Mbak Santi dan Mas Norman benar-benar menjamu Saya dengan luar biasa hangat. Keinginan Saya yang aneh-aneh, seperti ingin mengunjungi desa dan berinteraksi dengan orang lokal berusaha dipenuhi oleh pasangan ini. Bahkan Mbak Santi sempat-sempatnya memasakkan pempek, makanan favorit Saya. Beribu terima kasih untuk kebaikan dan keramah tamahannya ya Mbak Santi dan Mas Norman.

Si kembar Celline dan Charice juga menjadi ‘mainan’ seru tersendiri di perjalanan Saya kali ini. Dulu, seperti halnya anak-anak perempuan kebanyakan, Saya sangat ingin memiliki anak kembar. Salahkan Mary-Kate dan Ashley Olsen dan film The Parents Trap yang membuat kehidupan anak kembar terlihat begitu seru dan menyenangkan.

Setelah beberapa hari berinteraksi dengan si kembar, pandangan Saya sedikit berubah. Menjadi anak kembar mungkin sangat menyenangkan, karena punya sahabat, teman bermain, dan tempat saling bercerita sejak lahir, namun untuk menjadi orang tua anak-anak kembar, rasanya tidak semua manusia siap menjalaninya. Membagi perhatian dengan adil itu sangat susah. Tetap fokus saat ada dua anak yang bergerak-gerak mencari perhatian membutuhkan Kita juga tidak mudah.

Malam pertama di Suva, Mbak Santi dan Mas Norman mengajak Saya berjalan-jalan di dalam kota. Melihat-lihat pertokoan dan menonton bioskop di salah satu teater terbaru dan termodern di sana.

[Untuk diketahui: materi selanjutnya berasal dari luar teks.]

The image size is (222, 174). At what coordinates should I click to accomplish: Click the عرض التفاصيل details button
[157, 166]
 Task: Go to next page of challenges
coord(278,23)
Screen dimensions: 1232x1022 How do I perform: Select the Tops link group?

Mbak Santi berpendepat, Suva itu seperti Jakarta di tahun 70-an. Dan setelah melihat dengan mata kepala sendiri, Saya sangat setuju dengan pendapat tersebut. Bangunan-bangunan pertokoan di ibu kota negara kepulauan itu begitu sederhana, fungsional, dan apa adanya. Seperti Kings di Bandung atau Cinere Mall di awal pembangunannya. Tidak ada mall-mall berdinding kaca yang megah, dengan papan nama raksasa dari produk-produk internasional berharga selangit yang membuat segan manusia tak bermodal untuk sekedar menginjakkan kaki di dalamnya. Semuanya hangat dan sederhana dalam menyambut siapa saja yang hendak mengunjunginya.

Para pengunjung dan penjajanya pun datang dengan pakaian apa adanya. Tidak ada parade model-model palsu, yang sengaja mendempul wajah dan berlomba-lomba memakai pakaian terbaiknya hanya untuk berjalan tanpa arah dan berusaha membuat kagum orang-orang yang tidak dikenalnya. Saya suka kesederhanaan yang seperti ini.

Esok paginya, Mbak Santi mengajak Saya jogging di pinggir pantai Suva. Pantai-pantai di pulau utama Viti Levu tidak begitu bagus. Seperti layaknya pantai di Ancol yang biasa saja. Tetapi yang membuat pemandangan hari itu begitu cantik adalah langitnya yang masih luar biasa biru, bebas polusi, dan terasa begitu dekat.

Fiji tidak memiliki banyak industri. Hampir semua produknya diimpor dari negara-negara lain. Industri utama di negeri ini adalah perikanan dan produk-produk kecantikan berbahan minyak kelapa. Karena tidak banyak pabrik yang beroperasi, tidak banyak polusi yang terjadi, dan negara ini tetap cantik dan memukau hati.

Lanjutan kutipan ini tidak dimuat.